_What you need to do_
An exact copy of the records below is required, and it must contain no pictures.

---------- Records provided ----------

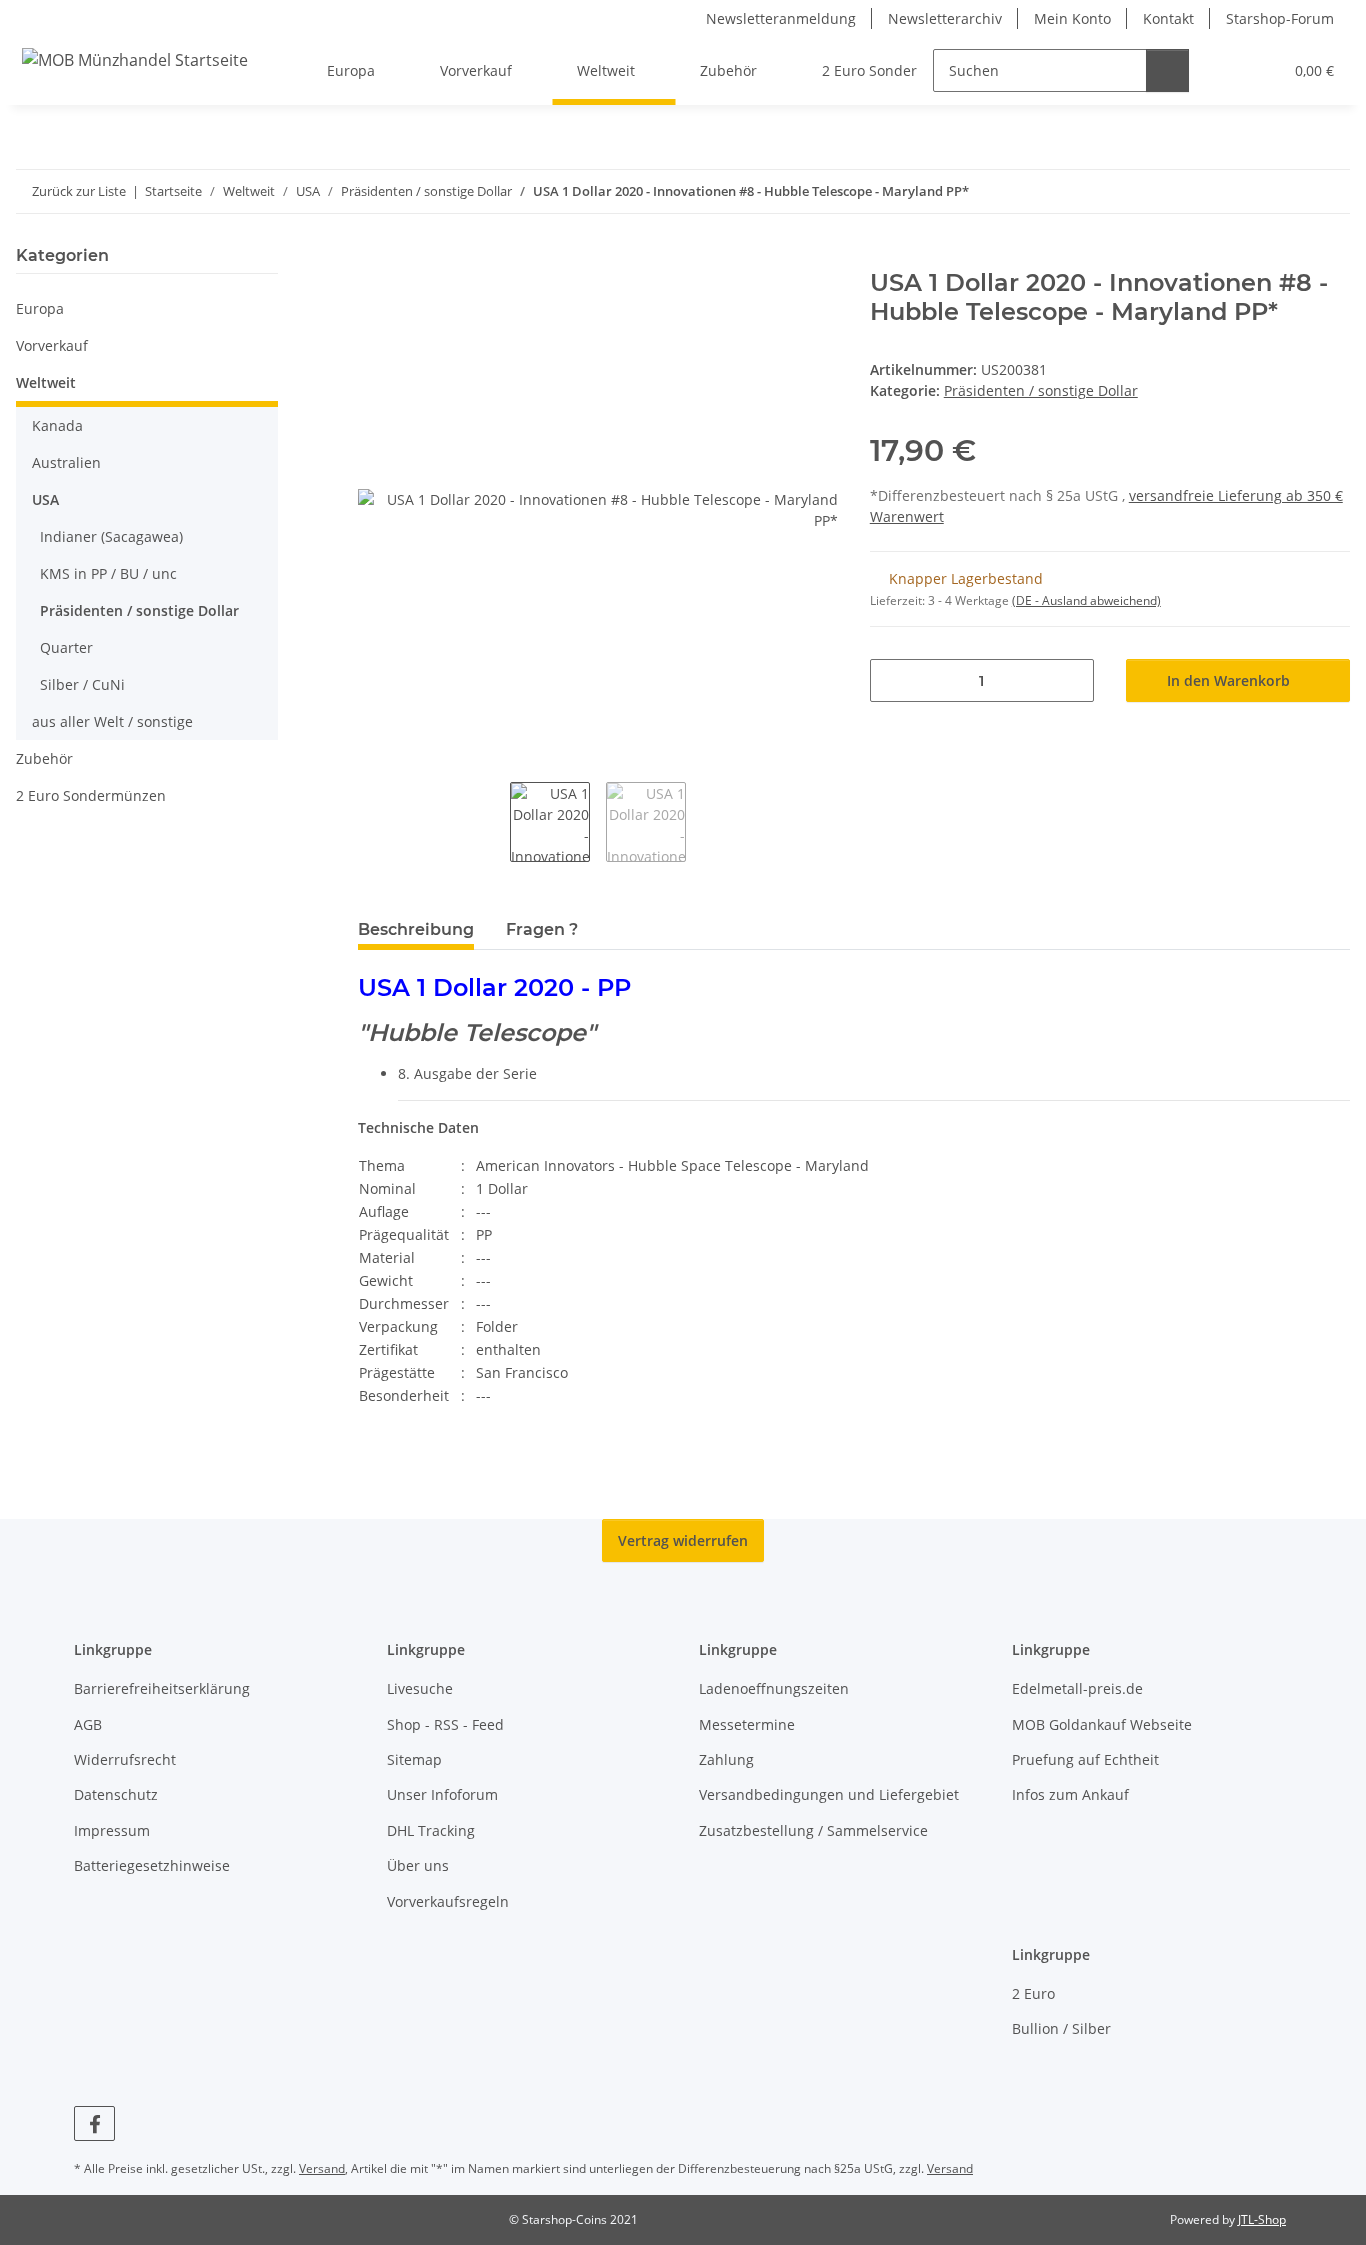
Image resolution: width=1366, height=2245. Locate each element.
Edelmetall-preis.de (1077, 1688)
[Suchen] (1167, 70)
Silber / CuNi (82, 684)
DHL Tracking (431, 1830)
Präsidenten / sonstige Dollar (1041, 390)
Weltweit (46, 382)
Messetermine (747, 1724)
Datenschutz (116, 1794)
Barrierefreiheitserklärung (162, 1688)
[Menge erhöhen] (1071, 680)
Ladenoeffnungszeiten (774, 1688)
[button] (1226, 70)
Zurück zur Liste (79, 191)
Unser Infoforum (442, 1794)
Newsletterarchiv (945, 18)
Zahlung (726, 1759)
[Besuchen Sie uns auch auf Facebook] (94, 2123)
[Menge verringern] (892, 680)
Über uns (418, 1865)
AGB (88, 1724)
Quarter (66, 647)
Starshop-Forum (1280, 18)
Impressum (112, 1830)
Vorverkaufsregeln (448, 1901)
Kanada (57, 425)
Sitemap (414, 1759)
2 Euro (1033, 1993)
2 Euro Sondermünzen (91, 795)
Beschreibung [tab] (416, 929)
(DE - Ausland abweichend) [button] (1086, 600)
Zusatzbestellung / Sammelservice (813, 1830)
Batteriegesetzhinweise (152, 1865)
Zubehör (44, 758)
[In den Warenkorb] (374, 258)
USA (45, 499)
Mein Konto (1072, 18)
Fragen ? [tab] (542, 929)
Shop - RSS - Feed (445, 1724)
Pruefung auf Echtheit (1085, 1759)
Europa (40, 308)
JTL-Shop (1262, 2219)
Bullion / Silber (1061, 2028)
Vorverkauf (52, 345)
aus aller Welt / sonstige (112, 721)
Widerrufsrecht (125, 1759)
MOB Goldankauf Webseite (1102, 1724)
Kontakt (1168, 18)
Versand (322, 2168)
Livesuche (420, 1688)
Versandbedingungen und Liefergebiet (829, 1794)
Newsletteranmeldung (781, 18)
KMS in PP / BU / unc (108, 573)
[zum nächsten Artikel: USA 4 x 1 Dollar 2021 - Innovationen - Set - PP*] (1328, 191)
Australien (66, 462)
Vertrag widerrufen (683, 1540)
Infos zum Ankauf (1070, 1794)
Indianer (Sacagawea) (111, 536)
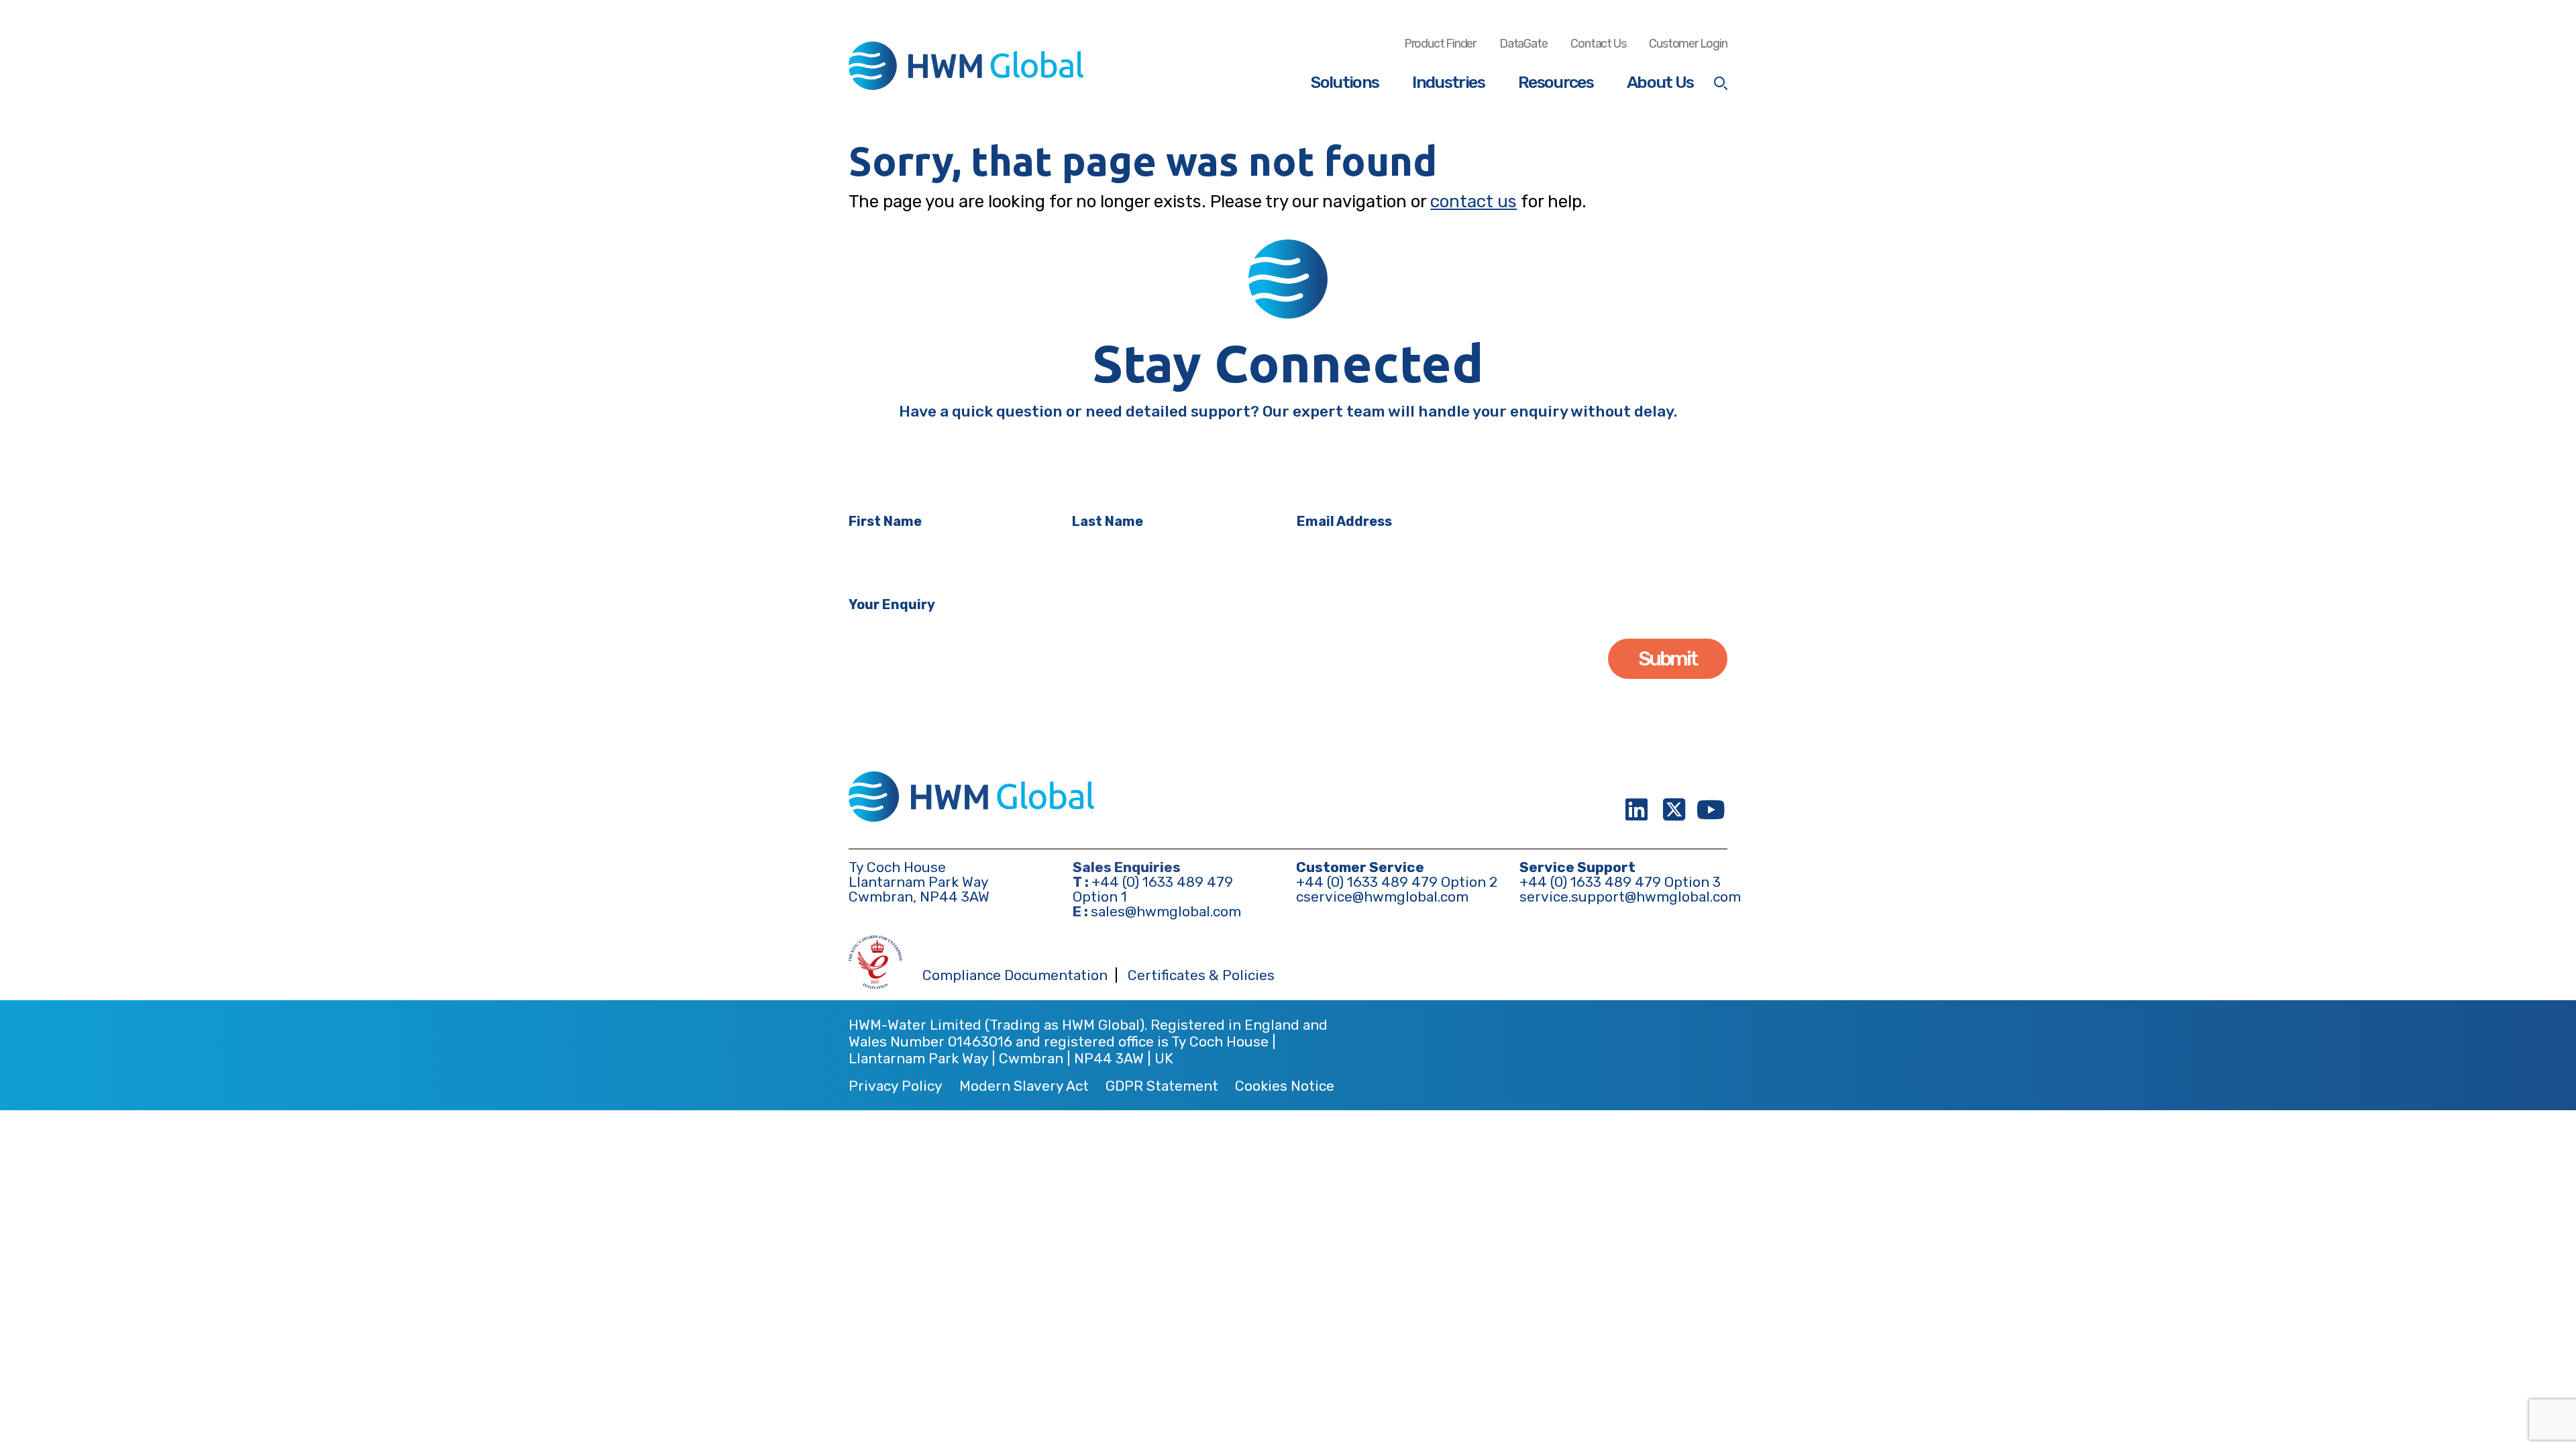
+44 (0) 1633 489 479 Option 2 (1396, 881)
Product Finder (1440, 43)
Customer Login (1688, 43)
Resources (1555, 82)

----------

_Exercise result_
Image resolution: width=1366, height=2245. Locate each element.
Edelmetall-preis.de (1077, 1688)
[Suchen] (1167, 70)
Silber / CuNi (82, 684)
DHL Tracking (431, 1830)
Präsidenten / sonstige Dollar (1041, 390)
Weltweit (46, 382)
Messetermine (747, 1724)
Datenschutz (116, 1794)
Barrierefreiheitserklärung (162, 1688)
[Menge erhöhen] (1071, 680)
Ladenoeffnungszeiten (774, 1688)
[button] (1226, 70)
Zurück zur Liste (79, 191)
Unser Infoforum (442, 1794)
Newsletterarchiv (945, 18)
Zahlung (726, 1759)
[Besuchen Sie uns auch auf Facebook] (94, 2123)
[Menge verringern] (892, 680)
Über uns (418, 1865)
AGB (88, 1724)
Quarter (66, 647)
Starshop-Forum (1280, 18)
Impressum (112, 1830)
Vorverkaufsregeln (448, 1901)
Kanada (57, 425)
Sitemap (414, 1759)
2 Euro (1033, 1993)
2 Euro Sondermünzen (91, 795)
Beschreibung [tab] (416, 929)
(DE - Ausland abweichend) [button] (1086, 600)
Zusatzbestellung / Sammelservice (813, 1830)
Batteriegesetzhinweise (152, 1865)
Zubehör (44, 758)
[In den Warenkorb] (374, 258)
USA (45, 499)
Mein Konto (1072, 18)
Fragen ? [tab] (542, 929)
Shop - RSS - Feed (445, 1724)
Pruefung auf Echtheit (1085, 1759)
Europa (40, 308)
JTL-Shop (1262, 2219)
Bullion / Silber (1061, 2028)
Vorverkauf (52, 345)
aus aller Welt / sonstige (112, 721)
Widerrufsrecht (125, 1759)
MOB Goldankauf Webseite (1102, 1724)
Kontakt (1168, 18)
Versand (322, 2168)
Livesuche (420, 1688)
Versandbedingungen und Liefergebiet (829, 1794)
Newsletteranmeldung (781, 18)
KMS in PP / BU / unc (108, 573)
[zum nächsten Artikel: USA 4 x 1 Dollar 2021 - Innovationen - Set - PP*] (1328, 191)
Australien (66, 462)
Vertrag widerrufen (683, 1540)
Infos zum Ankauf (1070, 1794)
Indianer (Sacagawea) (111, 536)
+44 (0) 1633 489 479 Option 2 (1396, 881)
Product Finder (1440, 43)
Customer Login (1688, 43)
Resources (1555, 82)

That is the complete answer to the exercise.